======== GIVEN ENTRIES ========
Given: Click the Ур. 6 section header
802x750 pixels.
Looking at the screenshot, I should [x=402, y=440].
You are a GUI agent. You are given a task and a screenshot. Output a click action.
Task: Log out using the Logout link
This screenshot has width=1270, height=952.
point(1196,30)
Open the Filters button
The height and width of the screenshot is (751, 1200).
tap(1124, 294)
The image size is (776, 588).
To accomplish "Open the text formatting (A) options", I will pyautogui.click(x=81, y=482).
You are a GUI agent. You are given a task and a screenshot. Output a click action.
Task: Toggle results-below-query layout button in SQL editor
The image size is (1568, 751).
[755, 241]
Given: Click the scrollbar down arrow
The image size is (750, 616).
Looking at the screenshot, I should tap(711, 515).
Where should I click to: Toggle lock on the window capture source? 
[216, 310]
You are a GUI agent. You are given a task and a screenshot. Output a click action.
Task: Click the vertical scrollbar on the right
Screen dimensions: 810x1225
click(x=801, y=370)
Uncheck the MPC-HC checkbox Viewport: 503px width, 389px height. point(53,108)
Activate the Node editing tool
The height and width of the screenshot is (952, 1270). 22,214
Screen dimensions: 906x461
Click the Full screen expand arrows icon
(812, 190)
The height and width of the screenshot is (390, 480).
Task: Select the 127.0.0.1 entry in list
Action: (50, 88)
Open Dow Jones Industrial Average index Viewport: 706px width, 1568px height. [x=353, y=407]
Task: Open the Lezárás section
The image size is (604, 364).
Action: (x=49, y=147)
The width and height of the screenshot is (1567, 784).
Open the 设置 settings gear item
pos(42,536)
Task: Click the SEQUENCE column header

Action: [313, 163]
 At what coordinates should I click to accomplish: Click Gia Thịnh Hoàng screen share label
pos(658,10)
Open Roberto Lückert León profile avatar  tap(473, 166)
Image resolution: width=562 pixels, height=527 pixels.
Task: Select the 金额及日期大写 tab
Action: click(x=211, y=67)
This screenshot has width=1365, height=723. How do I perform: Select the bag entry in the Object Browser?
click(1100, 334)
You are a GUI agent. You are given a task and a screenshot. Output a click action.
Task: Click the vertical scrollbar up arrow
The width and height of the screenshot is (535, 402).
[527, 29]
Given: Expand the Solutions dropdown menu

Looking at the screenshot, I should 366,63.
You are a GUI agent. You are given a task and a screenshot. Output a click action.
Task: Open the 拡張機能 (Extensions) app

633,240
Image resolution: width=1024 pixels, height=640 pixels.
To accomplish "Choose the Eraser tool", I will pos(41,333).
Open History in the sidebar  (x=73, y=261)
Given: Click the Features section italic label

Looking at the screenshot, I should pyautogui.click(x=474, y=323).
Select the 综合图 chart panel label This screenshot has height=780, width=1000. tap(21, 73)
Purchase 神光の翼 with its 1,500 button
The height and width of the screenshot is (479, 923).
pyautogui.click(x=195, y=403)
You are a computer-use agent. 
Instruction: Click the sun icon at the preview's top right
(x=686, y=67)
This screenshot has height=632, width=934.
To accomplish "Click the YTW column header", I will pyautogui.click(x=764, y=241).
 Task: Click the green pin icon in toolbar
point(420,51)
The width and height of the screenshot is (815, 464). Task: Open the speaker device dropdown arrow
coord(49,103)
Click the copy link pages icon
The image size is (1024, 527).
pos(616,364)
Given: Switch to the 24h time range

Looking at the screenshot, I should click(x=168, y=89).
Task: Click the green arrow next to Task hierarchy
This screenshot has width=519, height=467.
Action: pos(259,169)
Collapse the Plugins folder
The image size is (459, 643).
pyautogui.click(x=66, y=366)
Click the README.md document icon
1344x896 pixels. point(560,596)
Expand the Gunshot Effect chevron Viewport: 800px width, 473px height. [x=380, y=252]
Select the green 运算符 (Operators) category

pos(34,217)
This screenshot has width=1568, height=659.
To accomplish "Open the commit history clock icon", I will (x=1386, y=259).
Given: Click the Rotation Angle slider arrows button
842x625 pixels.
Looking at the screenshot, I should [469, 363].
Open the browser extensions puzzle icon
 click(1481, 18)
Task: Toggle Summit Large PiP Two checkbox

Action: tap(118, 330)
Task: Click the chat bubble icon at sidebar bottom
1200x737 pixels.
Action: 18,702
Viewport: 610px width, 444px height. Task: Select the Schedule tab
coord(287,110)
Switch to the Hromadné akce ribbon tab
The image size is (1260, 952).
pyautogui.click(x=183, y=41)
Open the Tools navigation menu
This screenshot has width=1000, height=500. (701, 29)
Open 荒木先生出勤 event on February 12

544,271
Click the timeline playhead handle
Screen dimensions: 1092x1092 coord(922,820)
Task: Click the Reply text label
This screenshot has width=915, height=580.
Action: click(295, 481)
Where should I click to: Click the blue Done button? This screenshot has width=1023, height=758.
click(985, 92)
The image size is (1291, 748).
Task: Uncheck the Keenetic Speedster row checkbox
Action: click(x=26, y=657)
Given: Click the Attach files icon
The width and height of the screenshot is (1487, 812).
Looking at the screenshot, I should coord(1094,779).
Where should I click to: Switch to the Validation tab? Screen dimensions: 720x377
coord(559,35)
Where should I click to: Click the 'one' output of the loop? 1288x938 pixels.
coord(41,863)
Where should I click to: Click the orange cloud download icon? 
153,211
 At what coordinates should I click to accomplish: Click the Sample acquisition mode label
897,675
========
ABOUT THIS TASK
All lines above are to be transcribed exactly.

FINAL ANSWER
Given: Click the Ур. 6 section header
802x750 pixels.
Looking at the screenshot, I should [x=402, y=440].
You are a GUI agent. You are given a task and a screenshot. Output a click action.
Task: Log out using the Logout link
This screenshot has width=1270, height=952.
point(1196,30)
Open the Filters button
The height and width of the screenshot is (751, 1200).
tap(1124, 294)
The image size is (776, 588).
To accomplish "Open the text formatting (A) options", I will pyautogui.click(x=81, y=482).
You are a GUI agent. You are given a task and a screenshot. Output a click action.
Task: Toggle results-below-query layout button in SQL editor
The image size is (1568, 751).
[755, 241]
Given: Click the scrollbar down arrow
The image size is (750, 616).
Looking at the screenshot, I should tap(711, 515).
Where should I click to: Toggle lock on the window capture source? 
[216, 310]
You are a GUI agent. You are given a task and a screenshot. Output a click action.
Task: Click the vertical scrollbar on the right
Screen dimensions: 810x1225
click(x=801, y=370)
Uncheck the MPC-HC checkbox Viewport: 503px width, 389px height. point(53,108)
Activate the Node editing tool
The height and width of the screenshot is (952, 1270). 22,214
Screen dimensions: 906x461
Click the Full screen expand arrows icon
(812, 190)
The height and width of the screenshot is (390, 480).
Task: Select the 127.0.0.1 entry in list
Action: (50, 88)
Open Dow Jones Industrial Average index Viewport: 706px width, 1568px height. [x=353, y=407]
Task: Open the Lezárás section
The image size is (604, 364).
Action: (x=49, y=147)
The width and height of the screenshot is (1567, 784).
Open the 设置 settings gear item
pos(42,536)
Task: Click the SEQUENCE column header

Action: [313, 163]
 At what coordinates should I click to accomplish: Click Gia Thịnh Hoàng screen share label
pos(658,10)
Open Roberto Lückert León profile avatar  tap(473, 166)
Image resolution: width=562 pixels, height=527 pixels.
Task: Select the 金额及日期大写 tab
Action: click(x=211, y=67)
This screenshot has width=1365, height=723. How do I perform: Select the bag entry in the Object Browser?
click(1100, 334)
You are a GUI agent. You are given a task and a screenshot. Output a click action.
Task: Click the vertical scrollbar up arrow
The width and height of the screenshot is (535, 402).
[527, 29]
Given: Expand the Solutions dropdown menu

Looking at the screenshot, I should 366,63.
You are a GUI agent. You are given a task and a screenshot. Output a click action.
Task: Open the 拡張機能 (Extensions) app

633,240
Image resolution: width=1024 pixels, height=640 pixels.
To accomplish "Choose the Eraser tool", I will pos(41,333).
Open History in the sidebar  (x=73, y=261)
Given: Click the Features section italic label

Looking at the screenshot, I should pyautogui.click(x=474, y=323).
Select the 综合图 chart panel label This screenshot has height=780, width=1000. tap(21, 73)
Purchase 神光の翼 with its 1,500 button
The height and width of the screenshot is (479, 923).
pyautogui.click(x=195, y=403)
You are a computer-use agent. 
Instruction: Click the sun icon at the preview's top right
(x=686, y=67)
This screenshot has height=632, width=934.
To accomplish "Click the YTW column header", I will pyautogui.click(x=764, y=241).
 Task: Click the green pin icon in toolbar
point(420,51)
The width and height of the screenshot is (815, 464). Task: Open the speaker device dropdown arrow
coord(49,103)
Click the copy link pages icon
The image size is (1024, 527).
pos(616,364)
Given: Switch to the 24h time range

Looking at the screenshot, I should click(x=168, y=89).
Task: Click the green arrow next to Task hierarchy
This screenshot has width=519, height=467.
Action: pos(259,169)
Collapse the Plugins folder
The image size is (459, 643).
pyautogui.click(x=66, y=366)
Click the README.md document icon
1344x896 pixels. point(560,596)
Expand the Gunshot Effect chevron Viewport: 800px width, 473px height. [x=380, y=252]
Select the green 运算符 (Operators) category

pos(34,217)
This screenshot has width=1568, height=659.
To accomplish "Open the commit history clock icon", I will (x=1386, y=259).
Given: Click the Rotation Angle slider arrows button
842x625 pixels.
Looking at the screenshot, I should [469, 363].
Open the browser extensions puzzle icon
 click(1481, 18)
Task: Toggle Summit Large PiP Two checkbox

Action: tap(118, 330)
Task: Click the chat bubble icon at sidebar bottom
1200x737 pixels.
Action: 18,702
Viewport: 610px width, 444px height. Task: Select the Schedule tab
coord(287,110)
Switch to the Hromadné akce ribbon tab
The image size is (1260, 952).
pyautogui.click(x=183, y=41)
Open the Tools navigation menu
This screenshot has width=1000, height=500. (701, 29)
Open 荒木先生出勤 event on February 12

544,271
Click the timeline playhead handle
Screen dimensions: 1092x1092 coord(922,820)
Task: Click the Reply text label
This screenshot has width=915, height=580.
Action: click(295, 481)
Where should I click to: Click the blue Done button? This screenshot has width=1023, height=758.
click(985, 92)
The image size is (1291, 748).
Task: Uncheck the Keenetic Speedster row checkbox
Action: click(x=26, y=657)
Given: Click the Attach files icon
The width and height of the screenshot is (1487, 812).
Looking at the screenshot, I should coord(1094,779).
Where should I click to: Switch to the Validation tab? Screen dimensions: 720x377
coord(559,35)
Where should I click to: Click the 'one' output of the loop? 1288x938 pixels.
coord(41,863)
Where should I click to: Click the orange cloud download icon? 
153,211
 At what coordinates should I click to accomplish: Click the Sample acquisition mode label
897,675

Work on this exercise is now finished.